Motora ve çevreye büyük zarar veren devleti
vergi kaybına uğratan yağdan
yakıtın önünde yasal bir engel yok
Son bir yılda yüzde 20 oranında zamlanan akaryakıt fiyatlarına karşı
eylem çağrıları artarken, Türk halkı her gün yeni bir alternatif yakıt geliştiriyor. Son
keşif,
10 numara yağ. Sektörde baz yağ olarak kabul edilen 10 numara yağ, özellikle
Eskişehir ve Kütahya'da kamyoncular ve
çiftçiler tarafından yakıt olarak kullanılmaya başlandı. Yağ eski araçlarda direkt olarak kullanılıyor, yenilerde ise gazyağı ve
motorin ile karıştırılıyor.
Motorinin litresi 2.6 YTL, 10 numara yağın litresi ise 1.7 YTL. Motorinden yüzde 40 ucuza satılan yağın Eskişehir'deki günlük tüketimi 54 bin litreye ulaştı. Tüketimin yükselmesini fırsat bilen yağcılar 10 numara yağın 18 litrelik teneke fiyatını 31.5 YTL'den 35 YTL'ye kadar çıkardı.

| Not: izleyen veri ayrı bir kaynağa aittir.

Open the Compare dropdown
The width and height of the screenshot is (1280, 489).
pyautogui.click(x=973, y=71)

10 numara yağın özellikle sanayi sitelerinde yoğun olarak satıldığı iller arasında
İzmit,
Konya ve
Balıkesir de var. Orta Anadolu'daki il ve ilçelerde de kullanım gittikçe yaygınlaşıyor. Lisanslı akaryakıt bayiler depolara direkt olarak yağ dolumu yapmaktan kaçınırken vatandaşa bidonla yağ satıyor. Yağ
satışı yapan dükkanların direkt olarak depoya dolum hizmeti verdiği hatta cep telefonu numarasından ulaşanların ayağına kadar 10 numara yağ götürdüğü belirtiliyor.

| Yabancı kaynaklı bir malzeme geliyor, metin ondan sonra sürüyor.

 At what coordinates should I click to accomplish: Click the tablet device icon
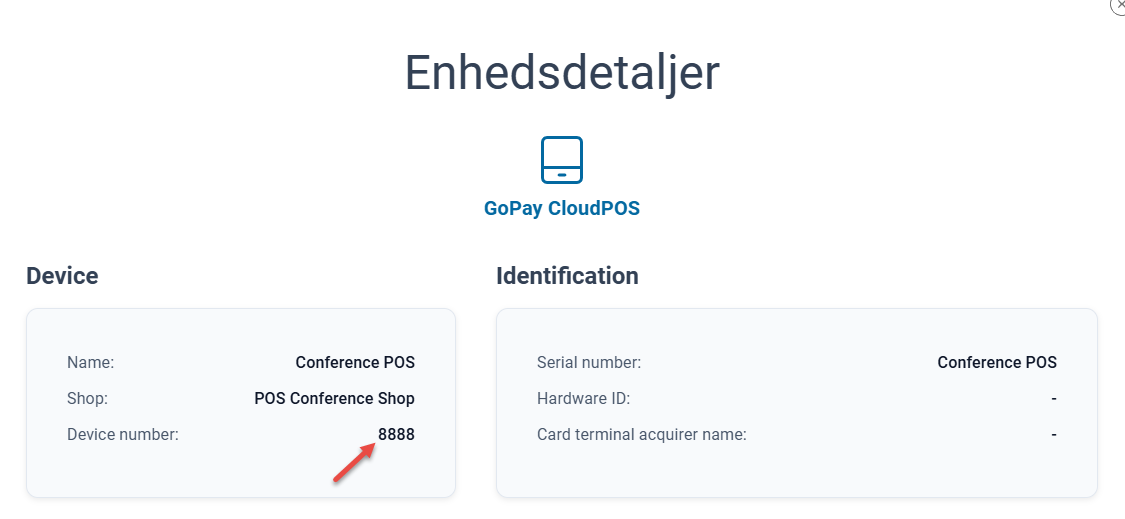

Yasak değil çevreyi kirletiyor
Yağlar büyük oranda
İzmir menşeli. Hem bildik büyük markalara ait olanları var hem de özel olarak kurulan rafinerilerde fuel-oil'den,
yanık yağdan üretilenleri. 10 numara yağ, kükürt oranının yüksek olması nedeniyle araçlara ve çevreye büyük zarar veriyor. Fuel-oil ve yanık yağdan 10 numara yağ üreten özel rafinerilerin denetimsiz olması ve satışlardaki kayıtsızlık da devletin ciddi oranda vergi kaybetmesine neden oluyor. Yağın yakıt olarak kullanılmasının ise yasal olarak hiçbir engeli yok.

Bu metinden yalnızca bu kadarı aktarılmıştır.